Wide range of issues discussed at Penn Valley town hall

The Penn Valley Chamber of Commerce hosted their 10th annual Penn Valley Town Hall meeting to a standing-room only crowd. Keynote speaker Hank Weston gave updates to key issues in the district during the meeting.
Elias Funez/efunez@theunion.com |

Re-election plans, homelessness, fire recovery, E. coli and a number of other issues were discussed during the Penn Valley Chamber of Commerce’s 10th annual town hall meeting at the Seventh Day Adventist Church Tuesday night.

Nevada County District 4 Supervisor Hank Weston was the evening’s keynote speaker, giving updates on the district’s key issues.

Weston, who won’t be seeking re-election, received a standing ovation from audience members.

Weston gave updates on the current homeless issue in Nevada County.

“Our goals for 2018 are integration, coordination, development of a day service center, housing-first approach, shelter for families, and full utilization of the Bost House,” Weston said.
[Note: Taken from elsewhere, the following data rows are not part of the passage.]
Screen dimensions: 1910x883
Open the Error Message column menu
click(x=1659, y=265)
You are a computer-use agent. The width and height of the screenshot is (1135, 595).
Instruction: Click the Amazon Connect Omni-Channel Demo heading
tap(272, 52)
The Bost House recently received a $500,000 remodel and can accommodate 19 beds.

“We will have to build some transitional housing,” Weston said to the crowd. “We have to figure out where we can get homes to get our homeless into.”
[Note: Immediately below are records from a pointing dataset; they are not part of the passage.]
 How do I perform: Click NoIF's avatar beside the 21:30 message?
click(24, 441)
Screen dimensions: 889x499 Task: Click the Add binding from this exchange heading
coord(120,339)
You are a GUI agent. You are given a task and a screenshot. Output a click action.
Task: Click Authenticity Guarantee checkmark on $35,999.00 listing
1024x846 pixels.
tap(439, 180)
The region’s destructive wildfires and the emergency response were also addressed by Weston, who informed the crowd that nine of the homes burned in the Wind Fire complex are currently scheduled to be rebuilt, with more on the way.

Weston compared the 2.5 hour evacuation of Lake Wildwood during the Lobo Fire, to the 6.5 hour evacuation of the same community back during the 49er Fire.

“FEMA has required that everyone be involved in an emergency notification system,” Weston said. “We will be working on a notification system that goes out to all cell phones and providers.”

The Penn Valley Sewer fiasco was also a hot topic at Tuesday night’s meeting.

“We have about 50 feet to connect,” Weston said as he explained the issues with boulders getting in the way of an underground bore.

A series of underground, low-level explosions were discharged in order to dislodge the boulder.

“In the next few weeks they will complete their 50 feet, attach them together and test the system,” Weston said.

The E. coli situation at Lake Wildwood was also discussed.

“We hired a (doctor) to do an extensive evaluation of the people that got sick, to test the goose poop that also showed the same strains of E. coli,” Weston said. “The objective is to get everything back to normal by the spring.”

Restoration work on the historic Bridgeport Covered Bridge is expected to get under way in August of 2018 and will require the complete dismantling of the bridge.

“They are basically going to have to take the whole bridge down,” Weston said. “They will have to put things in the river to stabilize the abutments, raise them three feet, they will tear that whole bridge down, set it aside in pieces, and rebuild it all,” Weston said.